Anti-poverty campaigners are today calling on Chancellor Rishi Sunak to end the ‘unjust’ benefit cap – as new figures show that the numbers affected could rocket next year.
The benefit cap was introduced by the UK Government in 2013. It blocks households from getting all the help they are entitled to from the social security system, and it doesn’t rise with inflation.
New figures show that households outside London are now losing out on a massive £1,800 a year – compared to what they would have got if the cap had risen with prices.
And when the Chancellor fulfils a pledge to increase benefits in line with inflation in April next year, that will massively increase the number of households who will have their benefits capped – from around 120,000 to around 150,000.

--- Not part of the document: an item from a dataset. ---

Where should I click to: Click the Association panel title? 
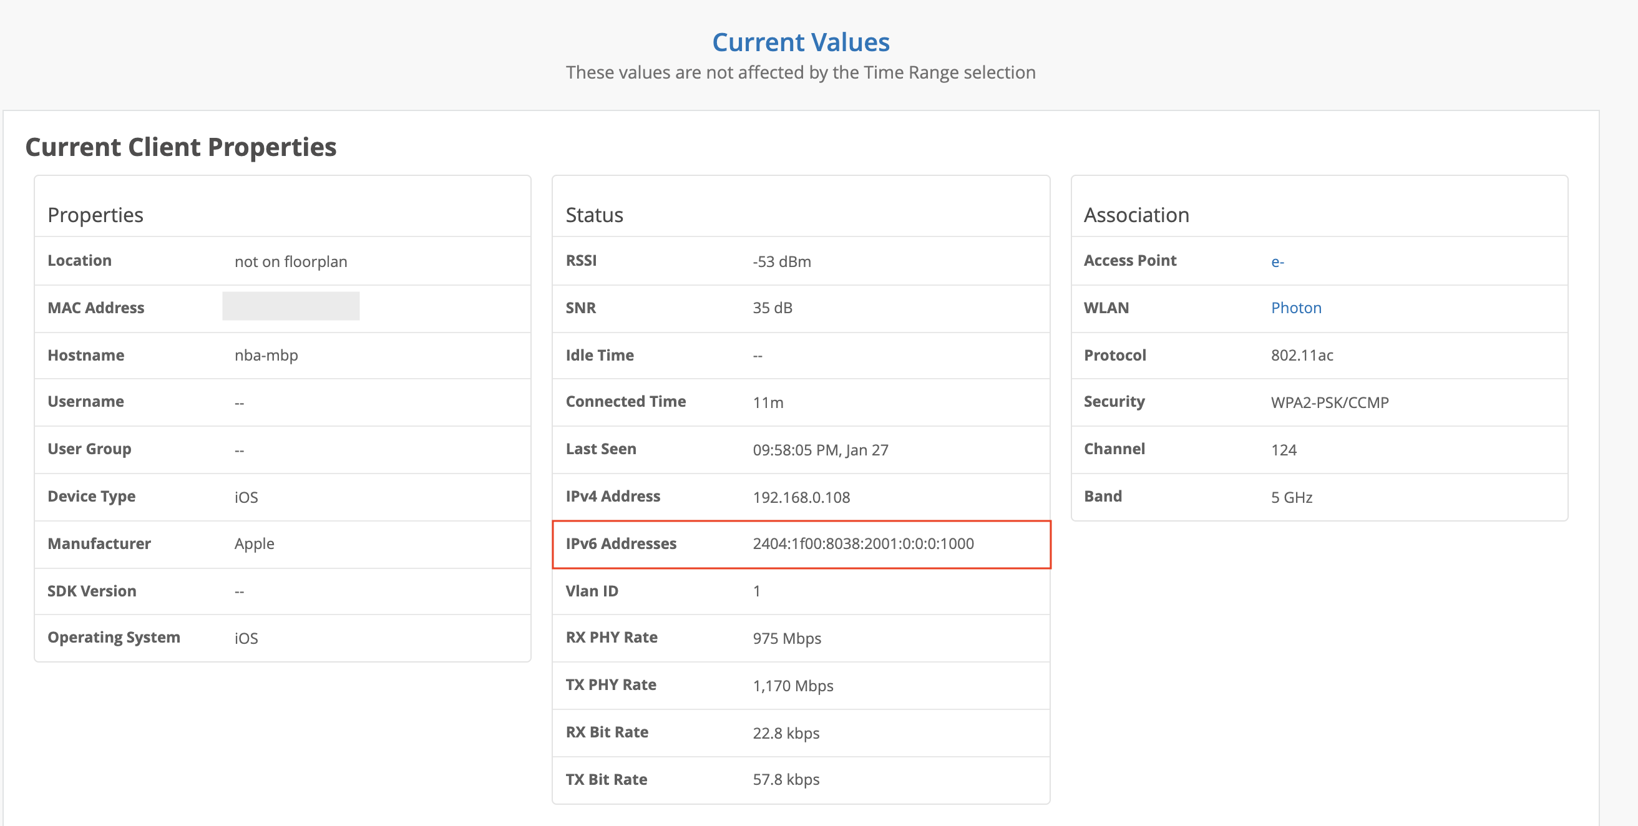coord(1136,215)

Today (Thu 23) the Poverty Alliance has written to the Chancellor, calling on him to scrap the cap, or at least raise it in line with living costs.
Peter Kelly, Director of the Poverty Alliance, said: “The benefit cap is completely unjust and should have no place in a compassionate society. It cuts the lifeline that people need and are entitled to.
“The present crisis is simply the latest episode of an ongoing injustice, where people’s incomes have fallen and the social security net that we all rely on has been deliberately cut, with the benefit cap being just one example.
“The very least the Chancellor can do is to make sure that the cap is raised in line with the real cost of living. Better still, he should find the courage and compassion to scrap the cap altogether.”
The Poverty Alliance co-ordinates a ‘Scrap the Cap’ campaign, supported by over 100 organisations across the UK including the Church of Scotland, Save the Children UK, the Child Poverty Action Group, One Parent Families Scotland, and the Trussell Trust.
In 2013, UK Government polling found that the benefit cap was supported by 73% of people. But now a survey carried out by Survation for the Poverty Alliance in March found that – excluding don’t-knows – 57% of people now think the UK Government should remove the cap.
A survey of households affected by the benefit cap found families who have been evicted from homes, fallen into problem debt, or kept children from school because they cannot afford the associated costs.
Nearly two-thirds of households said that in a normal month they do not have enough money to cover basic household expenses like food, rent, electricity and gas. Many also said that the cap has led to increased mental and physical health problems, as well as households being forced into using food banks, and into borrowing money from friends and family and payday lenders.